> _MATERIAL PROVIDED_
BEGIN

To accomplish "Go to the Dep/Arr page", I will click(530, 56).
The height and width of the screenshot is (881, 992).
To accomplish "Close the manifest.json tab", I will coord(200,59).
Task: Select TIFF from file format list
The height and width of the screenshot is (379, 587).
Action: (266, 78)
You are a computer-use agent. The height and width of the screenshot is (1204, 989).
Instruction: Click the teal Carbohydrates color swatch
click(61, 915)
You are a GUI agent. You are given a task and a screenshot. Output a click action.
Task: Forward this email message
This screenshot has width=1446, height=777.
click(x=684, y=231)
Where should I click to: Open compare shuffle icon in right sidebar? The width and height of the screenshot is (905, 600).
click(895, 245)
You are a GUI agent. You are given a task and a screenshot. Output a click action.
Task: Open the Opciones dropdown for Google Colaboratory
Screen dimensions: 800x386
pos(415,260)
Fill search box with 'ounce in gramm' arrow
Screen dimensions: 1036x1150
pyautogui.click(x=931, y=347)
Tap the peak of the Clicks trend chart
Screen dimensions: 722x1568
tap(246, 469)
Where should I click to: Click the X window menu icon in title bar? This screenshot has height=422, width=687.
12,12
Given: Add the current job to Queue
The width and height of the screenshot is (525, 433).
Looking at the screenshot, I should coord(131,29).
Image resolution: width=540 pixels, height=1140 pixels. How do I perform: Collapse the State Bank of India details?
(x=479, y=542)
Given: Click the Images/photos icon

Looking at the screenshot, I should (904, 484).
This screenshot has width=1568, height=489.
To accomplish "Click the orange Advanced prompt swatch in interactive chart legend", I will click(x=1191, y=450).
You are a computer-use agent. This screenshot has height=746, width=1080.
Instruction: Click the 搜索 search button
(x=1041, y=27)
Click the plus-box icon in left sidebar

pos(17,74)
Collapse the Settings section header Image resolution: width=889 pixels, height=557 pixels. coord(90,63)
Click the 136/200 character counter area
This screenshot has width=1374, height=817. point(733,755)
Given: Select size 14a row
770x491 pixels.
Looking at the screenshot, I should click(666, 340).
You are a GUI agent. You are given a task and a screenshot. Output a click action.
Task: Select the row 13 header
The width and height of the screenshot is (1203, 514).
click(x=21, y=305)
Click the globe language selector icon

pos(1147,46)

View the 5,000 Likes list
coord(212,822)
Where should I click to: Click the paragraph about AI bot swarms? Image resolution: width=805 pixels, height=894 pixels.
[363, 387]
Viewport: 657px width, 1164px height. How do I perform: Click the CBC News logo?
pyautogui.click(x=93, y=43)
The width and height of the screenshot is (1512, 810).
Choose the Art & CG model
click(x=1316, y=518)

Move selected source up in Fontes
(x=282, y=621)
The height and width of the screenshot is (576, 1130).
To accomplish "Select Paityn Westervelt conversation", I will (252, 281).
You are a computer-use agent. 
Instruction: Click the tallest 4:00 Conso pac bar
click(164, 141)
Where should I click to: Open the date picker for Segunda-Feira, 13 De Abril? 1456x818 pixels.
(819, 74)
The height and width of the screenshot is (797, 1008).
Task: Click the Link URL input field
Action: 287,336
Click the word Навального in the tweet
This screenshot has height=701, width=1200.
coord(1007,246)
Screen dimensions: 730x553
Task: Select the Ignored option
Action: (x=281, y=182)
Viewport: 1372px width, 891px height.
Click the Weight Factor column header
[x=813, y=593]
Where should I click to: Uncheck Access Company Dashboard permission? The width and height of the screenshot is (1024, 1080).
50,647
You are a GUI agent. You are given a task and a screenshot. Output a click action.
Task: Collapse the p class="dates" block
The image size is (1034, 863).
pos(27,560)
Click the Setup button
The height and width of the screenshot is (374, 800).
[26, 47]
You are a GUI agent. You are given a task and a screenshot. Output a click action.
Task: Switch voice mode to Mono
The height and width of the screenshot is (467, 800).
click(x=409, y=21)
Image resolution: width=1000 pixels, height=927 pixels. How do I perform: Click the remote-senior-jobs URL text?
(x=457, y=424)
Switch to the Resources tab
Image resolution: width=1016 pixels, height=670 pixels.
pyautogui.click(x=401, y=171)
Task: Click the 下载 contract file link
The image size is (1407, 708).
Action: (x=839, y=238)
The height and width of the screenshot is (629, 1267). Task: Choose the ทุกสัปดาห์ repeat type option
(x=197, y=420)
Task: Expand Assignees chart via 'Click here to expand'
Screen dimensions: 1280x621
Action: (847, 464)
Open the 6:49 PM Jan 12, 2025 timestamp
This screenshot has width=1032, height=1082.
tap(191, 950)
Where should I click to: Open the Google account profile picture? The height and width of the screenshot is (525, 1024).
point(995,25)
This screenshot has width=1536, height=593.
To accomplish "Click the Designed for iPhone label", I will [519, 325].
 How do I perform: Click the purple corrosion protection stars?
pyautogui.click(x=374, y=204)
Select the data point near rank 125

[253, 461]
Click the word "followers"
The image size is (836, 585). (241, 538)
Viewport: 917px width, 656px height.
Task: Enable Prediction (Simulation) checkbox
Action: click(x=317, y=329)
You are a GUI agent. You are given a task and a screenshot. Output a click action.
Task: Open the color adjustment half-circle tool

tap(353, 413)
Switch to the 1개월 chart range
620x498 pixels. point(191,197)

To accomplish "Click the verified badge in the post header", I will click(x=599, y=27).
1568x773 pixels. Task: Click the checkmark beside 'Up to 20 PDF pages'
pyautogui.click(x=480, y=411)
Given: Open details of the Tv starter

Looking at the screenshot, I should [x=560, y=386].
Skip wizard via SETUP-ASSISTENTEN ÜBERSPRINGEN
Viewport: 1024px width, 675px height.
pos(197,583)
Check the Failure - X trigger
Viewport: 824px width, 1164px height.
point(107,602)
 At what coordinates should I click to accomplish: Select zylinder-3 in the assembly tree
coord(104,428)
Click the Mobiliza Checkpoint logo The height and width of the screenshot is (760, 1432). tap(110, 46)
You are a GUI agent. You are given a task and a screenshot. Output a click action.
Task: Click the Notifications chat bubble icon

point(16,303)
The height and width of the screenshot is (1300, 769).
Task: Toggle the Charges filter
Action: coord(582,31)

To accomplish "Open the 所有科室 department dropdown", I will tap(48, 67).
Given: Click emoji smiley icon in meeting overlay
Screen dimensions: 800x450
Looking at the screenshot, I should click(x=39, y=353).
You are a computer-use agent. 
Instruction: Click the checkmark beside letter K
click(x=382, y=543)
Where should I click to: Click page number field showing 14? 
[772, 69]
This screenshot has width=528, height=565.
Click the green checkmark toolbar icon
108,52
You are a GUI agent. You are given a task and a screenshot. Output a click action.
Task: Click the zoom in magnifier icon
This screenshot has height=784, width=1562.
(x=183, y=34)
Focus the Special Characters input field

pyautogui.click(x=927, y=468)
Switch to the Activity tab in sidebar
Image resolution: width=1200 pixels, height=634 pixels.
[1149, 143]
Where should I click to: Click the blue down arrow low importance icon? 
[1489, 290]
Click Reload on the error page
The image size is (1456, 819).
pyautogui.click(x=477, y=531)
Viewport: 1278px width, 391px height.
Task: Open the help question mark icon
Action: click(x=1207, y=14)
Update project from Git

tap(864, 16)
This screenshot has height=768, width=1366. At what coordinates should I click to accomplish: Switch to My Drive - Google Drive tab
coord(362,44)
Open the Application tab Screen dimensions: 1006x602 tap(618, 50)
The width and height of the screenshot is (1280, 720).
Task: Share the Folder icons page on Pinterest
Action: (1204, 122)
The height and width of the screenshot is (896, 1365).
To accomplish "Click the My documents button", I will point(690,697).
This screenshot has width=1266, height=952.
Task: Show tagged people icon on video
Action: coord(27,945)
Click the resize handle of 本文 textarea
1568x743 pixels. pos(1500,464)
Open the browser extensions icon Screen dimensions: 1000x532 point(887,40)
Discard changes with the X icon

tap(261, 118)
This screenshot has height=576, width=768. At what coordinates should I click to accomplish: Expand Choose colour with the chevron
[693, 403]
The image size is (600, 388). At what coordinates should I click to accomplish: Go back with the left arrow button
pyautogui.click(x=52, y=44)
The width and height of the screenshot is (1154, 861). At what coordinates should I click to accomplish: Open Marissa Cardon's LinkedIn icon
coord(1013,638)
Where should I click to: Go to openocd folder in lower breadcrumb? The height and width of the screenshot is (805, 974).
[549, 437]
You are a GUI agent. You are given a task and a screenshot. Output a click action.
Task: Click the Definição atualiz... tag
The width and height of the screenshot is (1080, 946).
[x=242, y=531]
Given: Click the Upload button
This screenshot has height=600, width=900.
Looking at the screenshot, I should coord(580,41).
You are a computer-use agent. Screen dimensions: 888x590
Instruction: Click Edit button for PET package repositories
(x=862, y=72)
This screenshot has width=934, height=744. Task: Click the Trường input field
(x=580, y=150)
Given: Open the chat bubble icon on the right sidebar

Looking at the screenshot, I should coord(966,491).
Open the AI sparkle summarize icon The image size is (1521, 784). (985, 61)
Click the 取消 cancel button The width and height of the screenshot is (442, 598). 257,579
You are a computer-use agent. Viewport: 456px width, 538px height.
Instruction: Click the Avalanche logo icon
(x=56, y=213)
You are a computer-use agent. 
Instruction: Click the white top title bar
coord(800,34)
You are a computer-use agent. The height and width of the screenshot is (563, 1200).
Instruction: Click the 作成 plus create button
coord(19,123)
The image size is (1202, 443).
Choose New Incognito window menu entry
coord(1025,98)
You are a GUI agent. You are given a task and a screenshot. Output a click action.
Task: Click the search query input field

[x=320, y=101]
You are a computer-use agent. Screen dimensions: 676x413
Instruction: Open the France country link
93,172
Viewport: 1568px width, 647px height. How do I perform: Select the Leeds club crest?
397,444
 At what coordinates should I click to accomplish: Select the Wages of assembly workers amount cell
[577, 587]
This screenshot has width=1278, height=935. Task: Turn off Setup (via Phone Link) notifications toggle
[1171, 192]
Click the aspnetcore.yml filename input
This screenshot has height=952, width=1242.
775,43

END

> _HOW TO COMPLETE THIS TASK_
Across all the records above, find each line with "dropdown" in it and copy it.

> _ANSWER TO THE EXERCISE_
Task: Open the Opciones dropdown for Google Colaboratory
To accomplish "Open the 所有科室 department dropdown", I will tap(48, 67).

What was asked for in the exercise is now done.